CIRCUIT COURT RUNOFF
Circuit Judge Jeff Ashton charged with misconduct by state judicial disciplinary commission
October 3, 2024 at 6:50:26 PM
Norine Dworkin
Editor in Chief
Judicial disciplinary commission finds “pattern of misconduct, “questions fitness for judicial office.”
Judge Jeff Ashton of the Ninth Circuit Court Wednesday was charged with judicial misconduct by the state Judicial Qualifications Commission (JQC), which has the authority to discipline judges.
Ashton is currently in a Nov. 5 runoff against attorney Alicia Peyton for the Group 15 seat on the Ninth Judicial Circuit Court.
The JQC outlined what it termed a “pattern of misconduct” in its Notice of Formal Charges.
“Your repeated unwillingness or inability to govern your behavior raises questions about your fitness for judicial office, and the foregoing behavior constitutes inappropriate conduct that violates Canons 1, 2, 3B(4), 3B(5), 3B(7) and 3E(1) of the Code of Judicial Conduct,” the JQC stated in its Notice.
Charges include “behav[ing] intemperately, including shouting at people appearing before you, and otherwise lacking the patience, dignity, and courtesy required by the Code of Judicial Conduct.”
It’s also alleged that Ashton showed clear bias toward parties and attorneys appearing in his courtroom.
In its Notice of Formal Charges, the Investigative Panel of the JQC stated that after meetings on March 21 and Sept 19, a majority of its members found “probable cause exists for formal proceedings to be instituted” against Ashton.
VoxPopuli reached out to Ashton for comment on the charges but did not hear back by press time. We will update the story with any comments received.
Eight instances of misconduct are described in the Notice, including threatening an attorney with criminal contempt, demonstrating bias through “facial expression and overall demeanor,” signaling to one side’s attorney and a refusal to remove himself from a case after a plaintiff alleged bias and petitioned for a new judge.
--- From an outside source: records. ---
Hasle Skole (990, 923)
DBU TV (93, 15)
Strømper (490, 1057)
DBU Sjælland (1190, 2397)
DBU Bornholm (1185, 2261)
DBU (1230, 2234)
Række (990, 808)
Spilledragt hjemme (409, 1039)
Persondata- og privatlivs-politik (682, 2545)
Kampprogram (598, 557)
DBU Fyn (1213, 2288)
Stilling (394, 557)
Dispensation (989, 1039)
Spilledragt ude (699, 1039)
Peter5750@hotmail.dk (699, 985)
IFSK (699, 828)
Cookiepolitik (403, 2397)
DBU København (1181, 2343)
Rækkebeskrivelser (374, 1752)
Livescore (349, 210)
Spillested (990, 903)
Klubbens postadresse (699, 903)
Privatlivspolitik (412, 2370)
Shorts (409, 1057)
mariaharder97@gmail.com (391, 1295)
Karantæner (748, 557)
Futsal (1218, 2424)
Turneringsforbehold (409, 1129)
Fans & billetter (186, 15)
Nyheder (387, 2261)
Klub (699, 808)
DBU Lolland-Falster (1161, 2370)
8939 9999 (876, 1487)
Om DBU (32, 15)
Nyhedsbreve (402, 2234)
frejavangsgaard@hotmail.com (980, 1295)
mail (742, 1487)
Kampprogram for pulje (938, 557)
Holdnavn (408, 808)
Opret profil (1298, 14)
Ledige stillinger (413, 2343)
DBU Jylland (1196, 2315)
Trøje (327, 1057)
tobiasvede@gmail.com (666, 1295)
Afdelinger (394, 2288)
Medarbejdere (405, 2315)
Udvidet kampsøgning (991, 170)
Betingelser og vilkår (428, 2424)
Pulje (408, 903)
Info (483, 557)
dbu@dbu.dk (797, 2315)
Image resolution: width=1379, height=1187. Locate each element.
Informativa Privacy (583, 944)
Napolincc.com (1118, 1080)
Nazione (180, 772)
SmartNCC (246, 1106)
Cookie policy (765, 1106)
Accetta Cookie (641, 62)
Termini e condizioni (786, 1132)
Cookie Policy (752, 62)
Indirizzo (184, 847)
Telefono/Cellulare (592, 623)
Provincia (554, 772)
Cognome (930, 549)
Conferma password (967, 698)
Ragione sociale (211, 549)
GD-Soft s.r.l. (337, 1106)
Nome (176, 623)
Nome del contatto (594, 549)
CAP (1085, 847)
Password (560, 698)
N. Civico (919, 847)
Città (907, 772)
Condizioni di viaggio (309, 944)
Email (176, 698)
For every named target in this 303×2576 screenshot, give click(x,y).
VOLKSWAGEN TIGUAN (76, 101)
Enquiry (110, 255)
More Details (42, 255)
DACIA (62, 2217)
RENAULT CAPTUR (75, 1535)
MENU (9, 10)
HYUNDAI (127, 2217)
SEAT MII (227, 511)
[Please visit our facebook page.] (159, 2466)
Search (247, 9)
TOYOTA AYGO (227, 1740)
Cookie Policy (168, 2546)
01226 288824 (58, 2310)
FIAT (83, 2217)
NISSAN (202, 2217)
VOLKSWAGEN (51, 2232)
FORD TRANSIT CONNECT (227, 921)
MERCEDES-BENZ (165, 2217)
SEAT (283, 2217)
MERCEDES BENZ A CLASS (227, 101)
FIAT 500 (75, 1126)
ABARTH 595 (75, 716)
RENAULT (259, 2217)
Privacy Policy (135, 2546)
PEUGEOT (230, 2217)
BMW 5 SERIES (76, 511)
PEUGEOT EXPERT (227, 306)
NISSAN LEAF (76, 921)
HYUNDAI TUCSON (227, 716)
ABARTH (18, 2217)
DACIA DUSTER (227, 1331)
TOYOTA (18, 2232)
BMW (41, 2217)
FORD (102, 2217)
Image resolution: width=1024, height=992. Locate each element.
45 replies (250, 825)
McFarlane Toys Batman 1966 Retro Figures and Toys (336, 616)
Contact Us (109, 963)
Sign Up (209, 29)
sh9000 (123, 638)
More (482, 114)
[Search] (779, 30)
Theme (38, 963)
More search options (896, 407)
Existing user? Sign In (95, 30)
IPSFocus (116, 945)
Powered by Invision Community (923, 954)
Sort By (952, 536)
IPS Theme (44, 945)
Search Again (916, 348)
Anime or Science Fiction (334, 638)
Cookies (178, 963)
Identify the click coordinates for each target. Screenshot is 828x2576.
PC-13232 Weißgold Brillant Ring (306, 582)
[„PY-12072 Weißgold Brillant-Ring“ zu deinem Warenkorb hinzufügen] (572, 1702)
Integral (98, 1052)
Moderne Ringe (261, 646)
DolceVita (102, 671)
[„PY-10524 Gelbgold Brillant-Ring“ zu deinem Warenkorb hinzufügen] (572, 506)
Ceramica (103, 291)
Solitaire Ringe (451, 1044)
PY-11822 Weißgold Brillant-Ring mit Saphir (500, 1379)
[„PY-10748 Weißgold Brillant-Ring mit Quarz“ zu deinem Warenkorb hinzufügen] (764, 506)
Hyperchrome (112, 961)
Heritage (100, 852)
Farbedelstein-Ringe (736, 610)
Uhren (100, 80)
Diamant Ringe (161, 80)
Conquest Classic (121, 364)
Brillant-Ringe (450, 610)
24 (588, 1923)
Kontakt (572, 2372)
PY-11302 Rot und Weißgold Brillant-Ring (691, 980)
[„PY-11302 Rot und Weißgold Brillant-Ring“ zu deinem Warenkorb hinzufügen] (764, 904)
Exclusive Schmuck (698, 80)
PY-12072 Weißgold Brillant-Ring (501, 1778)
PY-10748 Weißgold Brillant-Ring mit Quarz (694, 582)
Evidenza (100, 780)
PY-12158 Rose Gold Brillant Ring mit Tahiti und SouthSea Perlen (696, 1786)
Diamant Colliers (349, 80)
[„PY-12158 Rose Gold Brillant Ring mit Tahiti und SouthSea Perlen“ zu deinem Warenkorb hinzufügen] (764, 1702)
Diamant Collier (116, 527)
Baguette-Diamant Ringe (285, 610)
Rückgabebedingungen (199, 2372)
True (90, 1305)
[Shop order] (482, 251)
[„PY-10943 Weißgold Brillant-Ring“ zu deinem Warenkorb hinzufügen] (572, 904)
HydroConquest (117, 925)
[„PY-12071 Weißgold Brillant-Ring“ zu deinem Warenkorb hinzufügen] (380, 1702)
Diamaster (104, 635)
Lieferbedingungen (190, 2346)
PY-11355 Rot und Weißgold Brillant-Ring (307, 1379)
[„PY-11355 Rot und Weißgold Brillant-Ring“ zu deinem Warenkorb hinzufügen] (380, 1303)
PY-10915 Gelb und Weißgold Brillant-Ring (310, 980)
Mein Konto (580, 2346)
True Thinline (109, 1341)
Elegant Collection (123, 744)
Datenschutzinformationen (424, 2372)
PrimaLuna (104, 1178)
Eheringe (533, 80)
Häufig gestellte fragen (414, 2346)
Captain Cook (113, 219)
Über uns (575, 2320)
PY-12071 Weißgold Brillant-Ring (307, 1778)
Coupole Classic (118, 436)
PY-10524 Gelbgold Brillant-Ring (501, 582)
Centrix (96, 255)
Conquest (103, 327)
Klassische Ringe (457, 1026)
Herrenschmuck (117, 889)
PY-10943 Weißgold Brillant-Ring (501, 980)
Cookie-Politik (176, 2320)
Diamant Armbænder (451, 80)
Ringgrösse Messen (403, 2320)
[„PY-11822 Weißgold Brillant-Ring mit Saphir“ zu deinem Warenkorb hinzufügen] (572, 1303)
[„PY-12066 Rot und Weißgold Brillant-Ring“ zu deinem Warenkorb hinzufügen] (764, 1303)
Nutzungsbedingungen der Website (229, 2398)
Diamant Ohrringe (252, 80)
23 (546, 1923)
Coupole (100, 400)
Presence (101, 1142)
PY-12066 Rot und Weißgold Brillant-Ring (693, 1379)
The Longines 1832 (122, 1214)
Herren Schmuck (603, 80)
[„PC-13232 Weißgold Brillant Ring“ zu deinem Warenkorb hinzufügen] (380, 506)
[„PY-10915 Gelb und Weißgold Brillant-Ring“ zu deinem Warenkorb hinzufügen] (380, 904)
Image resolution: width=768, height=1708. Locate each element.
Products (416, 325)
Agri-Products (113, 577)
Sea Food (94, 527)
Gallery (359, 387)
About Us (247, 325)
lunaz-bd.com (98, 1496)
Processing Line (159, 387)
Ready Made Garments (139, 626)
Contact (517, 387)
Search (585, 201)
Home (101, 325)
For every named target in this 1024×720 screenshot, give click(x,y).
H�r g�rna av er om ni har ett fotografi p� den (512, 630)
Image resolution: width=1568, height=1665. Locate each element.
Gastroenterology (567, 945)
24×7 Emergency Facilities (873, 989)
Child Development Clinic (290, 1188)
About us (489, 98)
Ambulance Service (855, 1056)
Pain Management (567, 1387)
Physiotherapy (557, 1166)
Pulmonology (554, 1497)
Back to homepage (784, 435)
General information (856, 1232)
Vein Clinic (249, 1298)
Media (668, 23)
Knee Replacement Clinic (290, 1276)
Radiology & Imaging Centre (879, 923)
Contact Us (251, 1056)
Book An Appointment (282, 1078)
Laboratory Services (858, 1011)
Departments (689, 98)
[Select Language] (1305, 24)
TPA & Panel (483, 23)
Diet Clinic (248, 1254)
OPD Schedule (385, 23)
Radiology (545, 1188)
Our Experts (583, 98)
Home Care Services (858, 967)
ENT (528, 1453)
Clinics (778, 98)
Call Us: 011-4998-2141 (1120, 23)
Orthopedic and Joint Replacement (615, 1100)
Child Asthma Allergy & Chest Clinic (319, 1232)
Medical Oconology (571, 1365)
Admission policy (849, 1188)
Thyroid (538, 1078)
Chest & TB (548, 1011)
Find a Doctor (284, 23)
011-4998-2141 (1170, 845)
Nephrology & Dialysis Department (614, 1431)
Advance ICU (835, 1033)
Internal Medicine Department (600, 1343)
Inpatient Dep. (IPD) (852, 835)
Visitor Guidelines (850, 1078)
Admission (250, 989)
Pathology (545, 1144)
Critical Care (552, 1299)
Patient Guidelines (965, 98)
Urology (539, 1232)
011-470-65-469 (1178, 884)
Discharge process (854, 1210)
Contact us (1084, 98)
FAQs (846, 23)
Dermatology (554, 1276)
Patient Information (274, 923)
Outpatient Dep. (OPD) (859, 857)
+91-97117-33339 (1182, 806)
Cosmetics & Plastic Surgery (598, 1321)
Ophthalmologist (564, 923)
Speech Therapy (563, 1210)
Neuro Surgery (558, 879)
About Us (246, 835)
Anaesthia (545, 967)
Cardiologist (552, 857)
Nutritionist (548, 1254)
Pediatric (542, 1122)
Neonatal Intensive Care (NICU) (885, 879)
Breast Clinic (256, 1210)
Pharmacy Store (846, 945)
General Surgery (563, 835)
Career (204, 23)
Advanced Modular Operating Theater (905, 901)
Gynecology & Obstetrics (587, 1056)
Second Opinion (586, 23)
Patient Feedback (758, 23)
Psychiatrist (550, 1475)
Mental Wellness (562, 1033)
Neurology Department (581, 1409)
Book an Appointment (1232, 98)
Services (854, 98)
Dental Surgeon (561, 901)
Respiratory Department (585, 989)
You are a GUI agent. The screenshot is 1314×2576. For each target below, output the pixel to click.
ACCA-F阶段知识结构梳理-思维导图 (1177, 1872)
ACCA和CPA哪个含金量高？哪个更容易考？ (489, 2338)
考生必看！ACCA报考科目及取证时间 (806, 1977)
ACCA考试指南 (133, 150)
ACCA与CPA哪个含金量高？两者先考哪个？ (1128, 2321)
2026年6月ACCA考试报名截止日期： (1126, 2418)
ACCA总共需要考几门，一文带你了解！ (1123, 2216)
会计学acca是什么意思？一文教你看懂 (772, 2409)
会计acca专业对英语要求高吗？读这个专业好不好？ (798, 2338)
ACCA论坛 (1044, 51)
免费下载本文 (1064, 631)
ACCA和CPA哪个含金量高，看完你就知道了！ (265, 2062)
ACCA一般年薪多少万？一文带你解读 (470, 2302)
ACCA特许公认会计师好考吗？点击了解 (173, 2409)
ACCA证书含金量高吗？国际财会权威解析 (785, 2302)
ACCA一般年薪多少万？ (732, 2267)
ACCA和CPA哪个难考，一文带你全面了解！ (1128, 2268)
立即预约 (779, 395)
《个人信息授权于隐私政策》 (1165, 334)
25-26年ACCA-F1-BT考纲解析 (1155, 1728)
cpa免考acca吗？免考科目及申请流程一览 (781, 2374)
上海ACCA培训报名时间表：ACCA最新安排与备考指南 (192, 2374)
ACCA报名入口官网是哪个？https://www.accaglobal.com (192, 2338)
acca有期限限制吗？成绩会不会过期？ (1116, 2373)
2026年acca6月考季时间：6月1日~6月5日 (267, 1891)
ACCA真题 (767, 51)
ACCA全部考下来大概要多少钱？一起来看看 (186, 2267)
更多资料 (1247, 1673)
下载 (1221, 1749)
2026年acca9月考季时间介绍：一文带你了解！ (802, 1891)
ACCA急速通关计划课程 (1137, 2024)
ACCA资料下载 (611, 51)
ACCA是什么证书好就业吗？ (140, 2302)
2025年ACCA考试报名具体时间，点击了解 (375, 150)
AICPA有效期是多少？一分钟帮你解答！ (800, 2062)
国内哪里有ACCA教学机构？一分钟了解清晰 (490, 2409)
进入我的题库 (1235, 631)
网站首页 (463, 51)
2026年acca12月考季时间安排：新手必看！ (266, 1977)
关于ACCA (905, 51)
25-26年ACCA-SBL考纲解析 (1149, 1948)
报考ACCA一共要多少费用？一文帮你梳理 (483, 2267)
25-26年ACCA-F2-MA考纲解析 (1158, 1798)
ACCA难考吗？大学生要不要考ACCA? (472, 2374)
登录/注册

The Notice of Formal Charges also indicates that the JQC had previously warned Ashton about “allowing [him]self to be provoked into intemperate behavior by what you perceive as unprofessional conduct by attorneys or parties.” The document references a prior case in which Ashton was “recorded shouting down an attorney who appeared before you …” That case had been closed, but the JQC reopened it with these proceedings as “part of a pattern of misconduct.”
Ashton has 20 days to file a written response to the charges.
Sanctioned judges can be privately or publicly reprimanded, fined, suspended or removed from the bench, according to the JQC website.
Ashton was elected to the circuit court in 2018 after serving one term as state attorney. He lost re-election in 2016 after it was revealed he'd visited AshleyMadison, the affair site for married people. Prior to that, Ashton spent 30-years in the state attorney's office where he prosecuted notable cases, like Casey Anthony, who was accused and ultimately acquitted of killing her two-year-old daughter.
Ashton survived a three-person race in the Aug. 20 election, in which none of the candidates earned 50 percent of the vote, as one of the two top vote-getters. He now faces attorney Alicia Peyton in the Nov. 5 runoff.